▶ WORK TO COMPLETE
What you return should be only the lines in the entries below between the one holding "Screen dimensions: 1145x1064" and the one holding "Turn on the Smoothing checkbox", ends included, with every picture left out.

▶ INFORMATION SHOWN
[Start of Attachment]

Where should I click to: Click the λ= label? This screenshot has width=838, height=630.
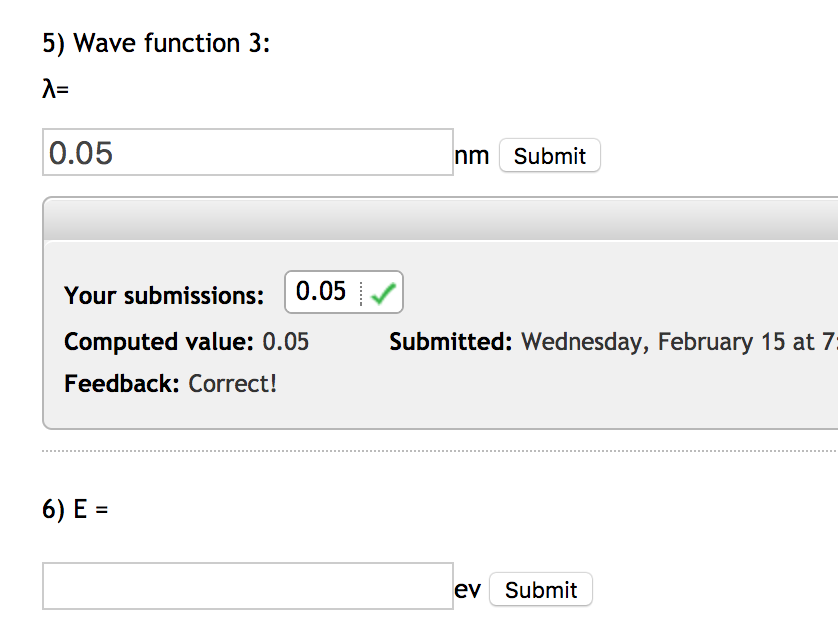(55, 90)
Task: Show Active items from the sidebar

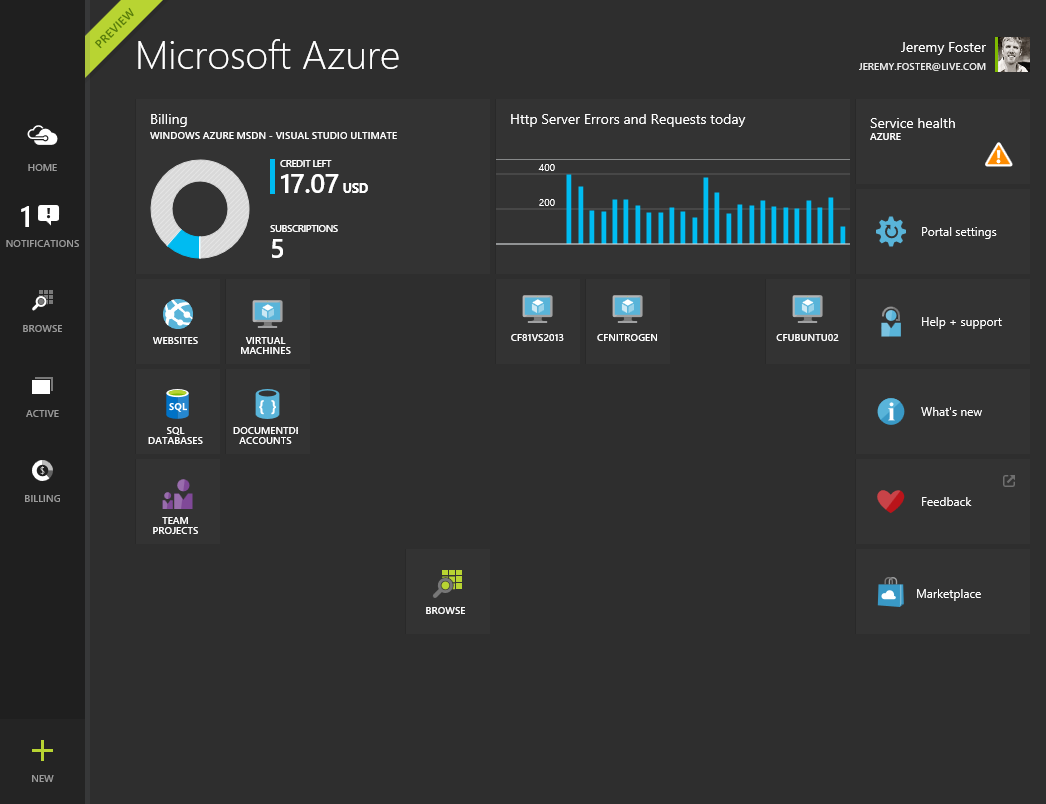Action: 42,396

[End of Attachment]
[Start of Attachment]

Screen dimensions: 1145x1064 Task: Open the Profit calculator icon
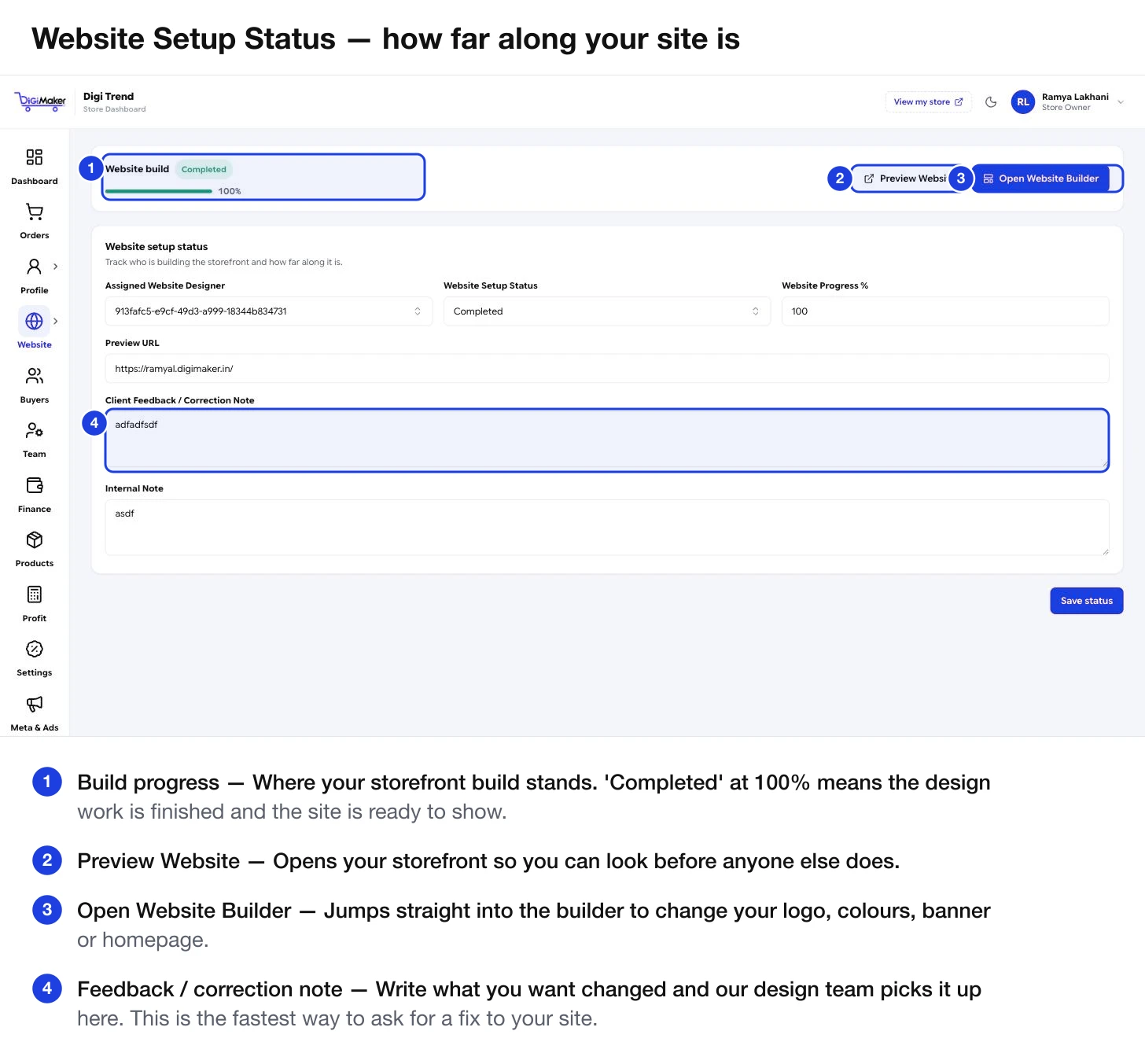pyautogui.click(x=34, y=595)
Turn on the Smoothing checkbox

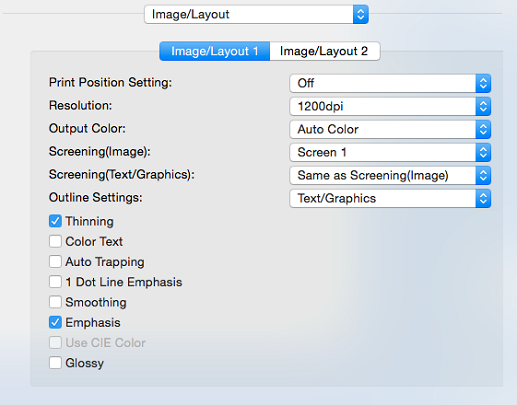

[End of Attachment]

▶ RESULT FOR THIS TASK
Screen dimensions: 1145x1064 Task: Open the Profit calculator icon
pyautogui.click(x=34, y=595)
Turn on the Smoothing checkbox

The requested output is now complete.